**YOUR ASSIGNMENT:**
Search the listing below for the string "computer" and show each line that contains it.

┌────────

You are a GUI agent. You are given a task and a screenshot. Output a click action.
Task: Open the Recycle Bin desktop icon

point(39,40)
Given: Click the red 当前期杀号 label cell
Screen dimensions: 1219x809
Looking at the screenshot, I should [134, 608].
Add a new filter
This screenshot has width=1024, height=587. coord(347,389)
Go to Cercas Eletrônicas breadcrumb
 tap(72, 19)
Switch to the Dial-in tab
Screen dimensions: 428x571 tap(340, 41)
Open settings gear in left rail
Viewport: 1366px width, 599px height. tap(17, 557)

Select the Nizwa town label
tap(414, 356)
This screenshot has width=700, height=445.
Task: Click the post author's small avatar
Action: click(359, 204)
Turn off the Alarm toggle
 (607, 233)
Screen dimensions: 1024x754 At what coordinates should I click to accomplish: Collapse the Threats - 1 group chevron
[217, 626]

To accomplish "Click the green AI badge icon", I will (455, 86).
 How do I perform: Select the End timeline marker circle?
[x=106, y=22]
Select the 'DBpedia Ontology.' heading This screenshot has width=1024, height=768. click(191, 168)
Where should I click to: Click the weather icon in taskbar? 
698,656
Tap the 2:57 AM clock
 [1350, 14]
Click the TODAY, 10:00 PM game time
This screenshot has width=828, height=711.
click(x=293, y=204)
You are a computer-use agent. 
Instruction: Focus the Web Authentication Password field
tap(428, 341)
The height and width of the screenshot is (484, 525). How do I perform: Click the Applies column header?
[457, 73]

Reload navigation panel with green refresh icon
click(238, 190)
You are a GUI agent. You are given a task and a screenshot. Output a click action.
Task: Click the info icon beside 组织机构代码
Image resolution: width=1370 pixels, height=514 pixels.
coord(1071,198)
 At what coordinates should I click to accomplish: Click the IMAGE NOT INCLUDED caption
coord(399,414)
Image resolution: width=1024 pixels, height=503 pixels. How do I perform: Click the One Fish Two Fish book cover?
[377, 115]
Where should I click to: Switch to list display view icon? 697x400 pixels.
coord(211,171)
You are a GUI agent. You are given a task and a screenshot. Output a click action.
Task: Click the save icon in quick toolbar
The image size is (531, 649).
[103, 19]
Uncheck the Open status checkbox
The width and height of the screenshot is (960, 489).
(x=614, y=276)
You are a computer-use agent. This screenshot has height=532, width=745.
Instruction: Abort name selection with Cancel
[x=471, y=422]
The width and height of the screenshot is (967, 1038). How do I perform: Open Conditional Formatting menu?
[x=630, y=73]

└────────

**RESULT OF THE TASK:**
You are a computer-use agent. 
You are a computer-use agent. This screenshot has height=532, width=745.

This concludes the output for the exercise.